There are quite a few places where the author uses words that don’t seem to mean quite what he thinks they mean. The meaning is just a couple shades off, or it’s obvious he chose a word that sounded similar to what he wanted but isn’t actually related. “Whelped” definitely doesn’t mean what he thinks it means, even though he uses it in several places.

The earlier sections of the book need to be tightened up a bit. Some conversations–especially the interminable double-date with Lucy, Jack, Allen, and Elisabeth–are, well, interminable. I hope the author meant for the fact that Elisabeth is a werewolf to be obvious from the start. I mean, she has unusual diction and her last name is “Luna” for heaven’s sake. She might as well have taken out a billboard.

Allen has a bunch of visions while he’s turning into a werewolf. I’m just not big on visions and dreams unless they actively add something to our understanding of the story, which these don’t. They just seem like opportunities to up the depravity level.
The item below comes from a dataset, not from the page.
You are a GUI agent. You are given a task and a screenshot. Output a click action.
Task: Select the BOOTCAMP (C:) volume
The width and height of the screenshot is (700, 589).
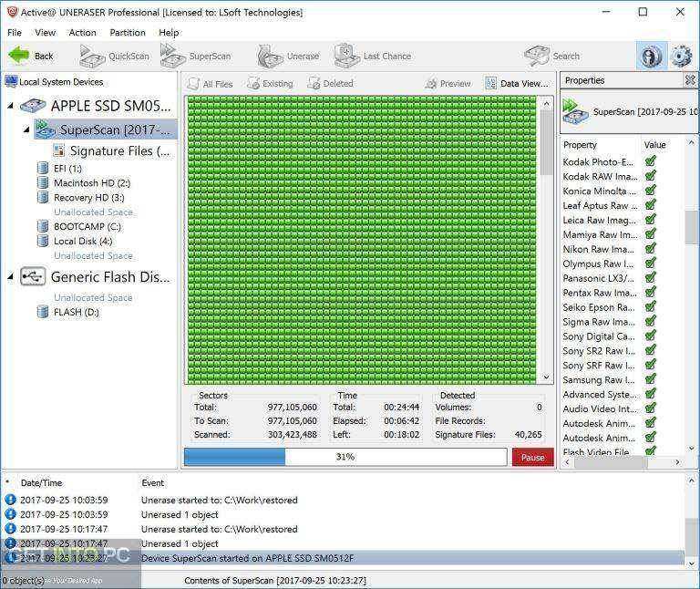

Oddly enough, the one real saving grace of this book ends up being Allen. He’s the character who actually grows throughout the story, and who becomes more complex and interesting. He’s the character I was least looking forward to reading about, but he ended up being much more interesting than Jack. Unfortunately the book seems to expect us to see Elisabeth as one of the protagonists, when she’s more than happy to tear up random humans for fun; she doesn’t have to be the stereotype of the tortured monster, but she also doesn’t have to take so much glee in it. Of course the author seems to try to make her more sympathetic by giving her a history of having saved (“Turned”) a black slave back in the day. Unfortunately the man is just a plot device meant to humanize Elisabeth.
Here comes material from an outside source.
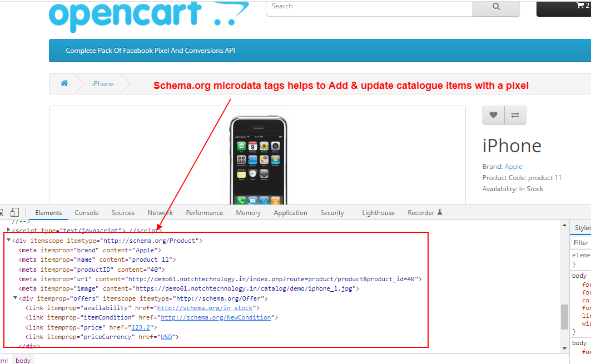591x364 pixels.
Task: Expand the script text/javascript node
Action: (x=9, y=230)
I definitely found myself wondering how on earth there could be enough prey to sustain an entire town full of werewolves. Judging from Allen’s transformation, the wolves quickly come to rely on humans for prey, and with the number of wolves Fane’s been turning, there simply shouldn’t be enough prey for everyone. Also, the werewolf transformations remind me of the B-movie transformations of my youth (we’re talking special effects of 30 years ago). If you like that, awesome, but it kind of took away from things a little for me.

Fane and the other bad guys–especially the other bad guys–are terribly one-dimensional. They’re highly stereotypical and do little other than commit atrocities, threaten, and sneer.

My second-favorite character in the story is Amanda, but unfortunately she’s a little problematic too. Naturally she takes a liking to Jack despite the fact that he nearly gets her killed. She knifes a man on werewolf property and no one smells the blood? (Wolves are shown to have very keen senses–like being able to track a person by scent who was driving a car at the time.) Also, even a gun with a suppressor on it doesn’t entirely silence shots, so again, those with wolf senses should have heard her shooting within the house she was in.

There are a couple of other tiny things, but that’s most of it. Allen is the breakout and unexpected star of the book, but he doesn’t make up for the rest.

Content note for m/f and f/f sex, incest, molestation and attempted rape, and of course gore.